§ Set problem: Transcribe the data below line for line, keeping every character unchanged.
-- START --
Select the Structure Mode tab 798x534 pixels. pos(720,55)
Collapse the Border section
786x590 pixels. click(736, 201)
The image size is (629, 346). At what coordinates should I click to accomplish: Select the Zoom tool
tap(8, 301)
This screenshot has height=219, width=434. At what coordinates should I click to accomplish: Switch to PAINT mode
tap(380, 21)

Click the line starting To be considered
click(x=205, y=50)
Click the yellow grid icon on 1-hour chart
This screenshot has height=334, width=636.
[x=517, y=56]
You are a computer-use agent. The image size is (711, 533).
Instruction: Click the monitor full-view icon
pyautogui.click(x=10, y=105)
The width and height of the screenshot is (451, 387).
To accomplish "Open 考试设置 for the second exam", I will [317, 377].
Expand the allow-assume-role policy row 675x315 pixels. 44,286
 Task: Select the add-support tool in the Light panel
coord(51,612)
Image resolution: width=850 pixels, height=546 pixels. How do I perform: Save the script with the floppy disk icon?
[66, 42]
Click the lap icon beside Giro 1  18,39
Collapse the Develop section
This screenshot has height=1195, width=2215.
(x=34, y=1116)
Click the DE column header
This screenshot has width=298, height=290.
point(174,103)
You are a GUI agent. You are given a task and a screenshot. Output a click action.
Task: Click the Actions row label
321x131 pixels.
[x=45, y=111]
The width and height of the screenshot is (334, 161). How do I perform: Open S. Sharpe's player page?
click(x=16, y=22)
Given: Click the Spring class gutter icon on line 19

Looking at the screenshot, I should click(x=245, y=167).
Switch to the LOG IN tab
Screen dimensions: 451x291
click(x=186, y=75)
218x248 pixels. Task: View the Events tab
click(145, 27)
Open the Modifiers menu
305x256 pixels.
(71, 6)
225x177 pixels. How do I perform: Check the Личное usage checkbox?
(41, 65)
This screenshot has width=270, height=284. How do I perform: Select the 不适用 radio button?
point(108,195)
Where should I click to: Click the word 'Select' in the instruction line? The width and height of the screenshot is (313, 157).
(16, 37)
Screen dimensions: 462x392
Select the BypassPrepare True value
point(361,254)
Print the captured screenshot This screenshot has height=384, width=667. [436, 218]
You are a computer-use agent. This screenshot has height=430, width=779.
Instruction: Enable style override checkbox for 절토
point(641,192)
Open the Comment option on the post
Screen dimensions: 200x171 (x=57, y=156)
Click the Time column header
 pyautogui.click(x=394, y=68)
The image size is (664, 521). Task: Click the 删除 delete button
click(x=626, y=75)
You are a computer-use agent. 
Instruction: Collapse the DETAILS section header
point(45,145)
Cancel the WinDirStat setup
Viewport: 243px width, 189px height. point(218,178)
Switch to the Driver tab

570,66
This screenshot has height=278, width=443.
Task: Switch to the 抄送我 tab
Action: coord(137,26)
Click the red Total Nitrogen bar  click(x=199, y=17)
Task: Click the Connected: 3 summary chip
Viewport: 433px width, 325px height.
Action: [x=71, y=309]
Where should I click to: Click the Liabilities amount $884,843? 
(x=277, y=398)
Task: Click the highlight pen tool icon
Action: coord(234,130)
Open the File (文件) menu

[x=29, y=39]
-- END --
§ Complete response:
Select the Structure Mode tab 798x534 pixels. pos(720,55)
Collapse the Border section
786x590 pixels. click(736, 201)
The image size is (629, 346). At what coordinates should I click to accomplish: Select the Zoom tool
tap(8, 301)
This screenshot has height=219, width=434. At what coordinates should I click to accomplish: Switch to PAINT mode
tap(380, 21)

Click the line starting To be considered
click(x=205, y=50)
Click the yellow grid icon on 1-hour chart
This screenshot has height=334, width=636.
[x=517, y=56]
You are a computer-use agent. The image size is (711, 533).
Instruction: Click the monitor full-view icon
pyautogui.click(x=10, y=105)
The width and height of the screenshot is (451, 387).
To accomplish "Open 考试设置 for the second exam", I will [317, 377].
Expand the allow-assume-role policy row 675x315 pixels. 44,286
 Task: Select the add-support tool in the Light panel
coord(51,612)
Image resolution: width=850 pixels, height=546 pixels. How do I perform: Save the script with the floppy disk icon?
[66, 42]
Click the lap icon beside Giro 1  18,39
Collapse the Develop section
This screenshot has height=1195, width=2215.
(x=34, y=1116)
Click the DE column header
This screenshot has width=298, height=290.
point(174,103)
You are a GUI agent. You are given a task and a screenshot. Output a click action.
Task: Click the Actions row label
321x131 pixels.
[x=45, y=111]
The width and height of the screenshot is (334, 161). How do I perform: Open S. Sharpe's player page?
click(x=16, y=22)
Given: Click the Spring class gutter icon on line 19

Looking at the screenshot, I should click(x=245, y=167).
Switch to the LOG IN tab
Screen dimensions: 451x291
click(x=186, y=75)
218x248 pixels. Task: View the Events tab
click(145, 27)
Open the Modifiers menu
305x256 pixels.
(71, 6)
225x177 pixels. How do I perform: Check the Личное usage checkbox?
(41, 65)
This screenshot has width=270, height=284. How do I perform: Select the 不适用 radio button?
point(108,195)
Where should I click to: Click the word 'Select' in the instruction line? The width and height of the screenshot is (313, 157).
(16, 37)
Screen dimensions: 462x392
Select the BypassPrepare True value
point(361,254)
Print the captured screenshot This screenshot has height=384, width=667. [436, 218]
You are a computer-use agent. This screenshot has height=430, width=779.
Instruction: Enable style override checkbox for 절토
point(641,192)
Open the Comment option on the post
Screen dimensions: 200x171 (x=57, y=156)
Click the Time column header
 pyautogui.click(x=394, y=68)
The image size is (664, 521). Task: Click the 删除 delete button
click(x=626, y=75)
You are a computer-use agent. 
Instruction: Collapse the DETAILS section header
point(45,145)
Cancel the WinDirStat setup
Viewport: 243px width, 189px height. point(218,178)
Switch to the Driver tab

570,66
This screenshot has height=278, width=443.
Task: Switch to the 抄送我 tab
Action: coord(137,26)
Click the red Total Nitrogen bar  click(x=199, y=17)
Task: Click the Connected: 3 summary chip
Viewport: 433px width, 325px height.
Action: [x=71, y=309]
Where should I click to: Click the Liabilities amount $884,843? 
(x=277, y=398)
Task: Click the highlight pen tool icon
Action: coord(234,130)
Open the File (文件) menu

[x=29, y=39]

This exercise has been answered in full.